The probability of an Federal Open Market Committee (FOMC) rate cut this week is certain; the debate is 25 bps or 50 bps. Our bet is 25 bps – as of writing 11 a.m. on Monday, Sept. 16, a 65 per cent chance of 50 bps.

Over the next year, we already have 250 bps of rate cuts in the short-term interest rate market (STIR) priced in. Something different will likely play out.

In order for the Dot Plot (summary of economic projections) to move to what the market is pricing in, the median FOMC member must see a hard landing coming.

We do not believe that is the current mentality of the committee based on recent statements. So we expect them to set the path of rate cuts on a slower trajectory. To be sure, Powell will very likely leave that door wide open in a data dependency way.

For investors, it’s time to reduce exposure to rate-sensitive names that have rallied in recent weeks/months to price in the beginning of the rate-cut cycle.

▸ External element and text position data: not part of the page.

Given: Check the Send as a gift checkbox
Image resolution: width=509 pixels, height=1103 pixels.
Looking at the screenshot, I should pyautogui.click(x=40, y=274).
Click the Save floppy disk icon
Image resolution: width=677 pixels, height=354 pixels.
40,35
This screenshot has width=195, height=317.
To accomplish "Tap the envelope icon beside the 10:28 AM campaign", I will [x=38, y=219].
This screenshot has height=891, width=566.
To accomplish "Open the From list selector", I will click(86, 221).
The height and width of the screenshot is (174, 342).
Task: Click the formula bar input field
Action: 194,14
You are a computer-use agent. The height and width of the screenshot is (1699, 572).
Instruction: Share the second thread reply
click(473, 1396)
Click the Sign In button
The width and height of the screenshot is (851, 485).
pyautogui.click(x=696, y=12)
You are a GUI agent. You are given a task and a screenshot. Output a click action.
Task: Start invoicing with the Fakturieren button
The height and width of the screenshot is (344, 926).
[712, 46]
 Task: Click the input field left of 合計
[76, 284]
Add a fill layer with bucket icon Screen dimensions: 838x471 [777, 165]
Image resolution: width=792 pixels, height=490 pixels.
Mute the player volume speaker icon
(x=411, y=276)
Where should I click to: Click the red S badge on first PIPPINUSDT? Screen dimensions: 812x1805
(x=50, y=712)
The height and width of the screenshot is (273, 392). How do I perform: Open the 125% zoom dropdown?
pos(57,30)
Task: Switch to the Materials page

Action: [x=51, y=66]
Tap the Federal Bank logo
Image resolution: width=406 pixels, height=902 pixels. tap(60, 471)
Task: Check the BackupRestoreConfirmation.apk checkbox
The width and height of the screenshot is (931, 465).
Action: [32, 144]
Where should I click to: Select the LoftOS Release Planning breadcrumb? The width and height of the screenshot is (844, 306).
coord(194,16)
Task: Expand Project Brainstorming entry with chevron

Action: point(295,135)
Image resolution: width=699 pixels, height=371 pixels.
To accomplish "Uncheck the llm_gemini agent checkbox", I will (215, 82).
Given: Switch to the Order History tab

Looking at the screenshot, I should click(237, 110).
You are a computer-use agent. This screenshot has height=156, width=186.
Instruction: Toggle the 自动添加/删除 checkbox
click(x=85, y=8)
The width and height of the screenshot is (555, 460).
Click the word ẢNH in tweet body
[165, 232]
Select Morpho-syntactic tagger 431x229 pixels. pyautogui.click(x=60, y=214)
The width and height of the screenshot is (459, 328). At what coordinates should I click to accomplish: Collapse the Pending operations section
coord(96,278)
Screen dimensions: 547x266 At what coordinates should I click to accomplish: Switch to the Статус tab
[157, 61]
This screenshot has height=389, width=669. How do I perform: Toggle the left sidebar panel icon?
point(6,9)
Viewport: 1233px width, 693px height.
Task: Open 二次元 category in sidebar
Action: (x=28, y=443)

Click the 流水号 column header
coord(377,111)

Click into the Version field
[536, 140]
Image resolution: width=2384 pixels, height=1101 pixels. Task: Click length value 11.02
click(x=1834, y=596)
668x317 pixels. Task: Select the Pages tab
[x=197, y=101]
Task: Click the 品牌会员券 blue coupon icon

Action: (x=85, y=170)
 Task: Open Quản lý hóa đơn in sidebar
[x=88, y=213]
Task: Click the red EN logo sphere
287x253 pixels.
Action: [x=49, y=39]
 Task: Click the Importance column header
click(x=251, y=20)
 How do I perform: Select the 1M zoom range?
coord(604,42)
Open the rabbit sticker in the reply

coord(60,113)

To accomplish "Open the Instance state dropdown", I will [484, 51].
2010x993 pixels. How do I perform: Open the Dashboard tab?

We sold some utilities and bond duration last week in many of our portfolios.

Andy Constan of Damped Springs Advisors, a U.S.-based hedge fund consulting firm, and likely many macro-focused hedge funds, consider four possible outcomes from the combination of rate cuts plus Powell spin at the press conference.

A notorious dove, it will be hard to see him give a hawkish message unless he wants to contain asset prices.

Constan points out that the Taylor rule is doing all the heavy lifting. Using published median economic consensus estimates of unemployment rate, core personal consumption expenditures and gross domestic product for 2024 and 2025 (and assuming no change in longer-term neutral rates), the Taylor rule suggests 75 to 100 bp of cuts for 2024 and 125 to 150 bp of cuts through December 2025.

Markets are far ahead of both of those paths so expect something different to happen. When markets are set up for an extreme outcome, there is always an opportunity lurking.

Constan says the FOMC Summary of Economic Projections (SEP) needs to have GDP down to 2 per cent, the unemployment rate to 4.4 per cent and the inflation target to 2.5 per cent for 2024 and 1.6 per cent, 4.4 per cent and 2 per cent for end of 2025 for the 250 bps of rate cuts priced in to be plausible.

It’s not impossible, but if they take growth down that much and move the unemployment rate up, the message the market could interpret is that they are fearing a recession. We do not expect they want to send that message.

For investors, no need to panic. But when policy changes, there are always opportunities to rebalance portfolios.

Constan believes cash will likely outperform bonds and stocks in the coming months until both asset classes better reflect the more likely path of growth and inflation. Caution remains the message with both stocks and bonds pricing in a near-perfect outcome at the end of the business cycle.